WHAT THE TASK ASKS: The lines to copy are those in the listing below that contain the word "Given".

DATA EXTRACTS:
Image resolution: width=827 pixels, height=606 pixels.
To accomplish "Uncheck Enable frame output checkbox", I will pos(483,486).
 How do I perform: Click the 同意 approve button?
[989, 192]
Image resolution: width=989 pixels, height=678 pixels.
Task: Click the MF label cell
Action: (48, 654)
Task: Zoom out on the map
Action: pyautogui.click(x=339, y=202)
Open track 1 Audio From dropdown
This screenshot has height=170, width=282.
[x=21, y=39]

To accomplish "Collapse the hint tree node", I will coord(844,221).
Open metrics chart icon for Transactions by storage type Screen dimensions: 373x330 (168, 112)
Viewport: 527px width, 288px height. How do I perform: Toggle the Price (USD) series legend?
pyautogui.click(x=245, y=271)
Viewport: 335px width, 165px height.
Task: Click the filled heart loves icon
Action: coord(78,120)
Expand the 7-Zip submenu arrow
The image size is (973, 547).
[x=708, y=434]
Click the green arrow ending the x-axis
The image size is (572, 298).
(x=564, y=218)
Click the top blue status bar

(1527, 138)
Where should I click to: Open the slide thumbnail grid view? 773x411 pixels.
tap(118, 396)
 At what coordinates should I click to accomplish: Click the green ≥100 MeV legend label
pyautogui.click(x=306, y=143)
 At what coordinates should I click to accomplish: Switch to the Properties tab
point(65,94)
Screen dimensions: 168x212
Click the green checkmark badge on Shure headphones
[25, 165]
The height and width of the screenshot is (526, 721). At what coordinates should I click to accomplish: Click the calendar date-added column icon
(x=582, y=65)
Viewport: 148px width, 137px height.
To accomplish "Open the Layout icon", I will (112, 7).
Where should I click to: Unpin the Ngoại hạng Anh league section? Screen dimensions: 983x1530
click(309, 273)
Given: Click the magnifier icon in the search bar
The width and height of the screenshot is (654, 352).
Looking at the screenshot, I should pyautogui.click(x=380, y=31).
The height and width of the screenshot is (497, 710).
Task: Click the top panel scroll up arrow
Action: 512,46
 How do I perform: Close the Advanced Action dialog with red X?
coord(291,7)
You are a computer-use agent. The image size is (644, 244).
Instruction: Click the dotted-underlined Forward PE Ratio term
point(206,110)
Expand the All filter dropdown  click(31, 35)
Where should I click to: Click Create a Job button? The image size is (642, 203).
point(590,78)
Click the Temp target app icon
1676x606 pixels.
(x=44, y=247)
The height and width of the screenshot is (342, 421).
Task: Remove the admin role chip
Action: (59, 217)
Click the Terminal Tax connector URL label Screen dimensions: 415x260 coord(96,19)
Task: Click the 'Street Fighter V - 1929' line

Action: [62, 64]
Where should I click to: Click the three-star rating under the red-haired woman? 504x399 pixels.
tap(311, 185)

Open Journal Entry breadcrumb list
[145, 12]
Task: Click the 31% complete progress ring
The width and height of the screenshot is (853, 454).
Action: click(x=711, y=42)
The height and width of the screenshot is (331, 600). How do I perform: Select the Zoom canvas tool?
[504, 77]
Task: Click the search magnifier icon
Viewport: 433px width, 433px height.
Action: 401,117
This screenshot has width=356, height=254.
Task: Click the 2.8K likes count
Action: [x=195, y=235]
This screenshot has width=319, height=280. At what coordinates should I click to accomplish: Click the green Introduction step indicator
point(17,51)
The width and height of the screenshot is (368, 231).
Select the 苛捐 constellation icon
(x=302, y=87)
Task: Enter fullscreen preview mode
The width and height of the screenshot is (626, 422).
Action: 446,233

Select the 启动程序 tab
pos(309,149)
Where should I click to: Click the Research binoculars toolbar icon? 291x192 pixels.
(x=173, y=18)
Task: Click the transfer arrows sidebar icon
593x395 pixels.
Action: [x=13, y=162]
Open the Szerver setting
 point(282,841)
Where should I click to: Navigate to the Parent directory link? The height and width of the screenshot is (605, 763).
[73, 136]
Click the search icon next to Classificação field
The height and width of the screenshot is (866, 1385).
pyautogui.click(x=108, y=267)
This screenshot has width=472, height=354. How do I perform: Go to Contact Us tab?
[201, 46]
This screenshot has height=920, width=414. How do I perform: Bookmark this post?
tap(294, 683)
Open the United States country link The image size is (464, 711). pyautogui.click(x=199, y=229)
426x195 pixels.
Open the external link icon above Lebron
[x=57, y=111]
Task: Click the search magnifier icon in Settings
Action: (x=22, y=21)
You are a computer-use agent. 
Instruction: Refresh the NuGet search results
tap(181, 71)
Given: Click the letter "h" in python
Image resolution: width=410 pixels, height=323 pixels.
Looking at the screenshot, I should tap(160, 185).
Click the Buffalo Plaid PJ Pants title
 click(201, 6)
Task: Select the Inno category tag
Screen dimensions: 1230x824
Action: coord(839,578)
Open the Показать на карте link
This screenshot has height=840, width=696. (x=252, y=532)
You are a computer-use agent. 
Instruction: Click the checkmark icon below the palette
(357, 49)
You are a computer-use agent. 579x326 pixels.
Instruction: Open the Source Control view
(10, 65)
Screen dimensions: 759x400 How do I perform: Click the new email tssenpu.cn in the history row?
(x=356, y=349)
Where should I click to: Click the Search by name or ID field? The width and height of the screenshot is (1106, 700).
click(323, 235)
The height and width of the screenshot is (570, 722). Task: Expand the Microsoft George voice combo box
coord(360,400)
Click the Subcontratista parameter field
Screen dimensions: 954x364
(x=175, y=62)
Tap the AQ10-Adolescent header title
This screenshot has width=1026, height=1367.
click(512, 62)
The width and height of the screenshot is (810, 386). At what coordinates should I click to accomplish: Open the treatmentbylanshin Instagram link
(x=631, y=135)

EXERCISE ANSWER:
Given: Click the magnifier icon in the search bar
Given: Click the letter "h" in python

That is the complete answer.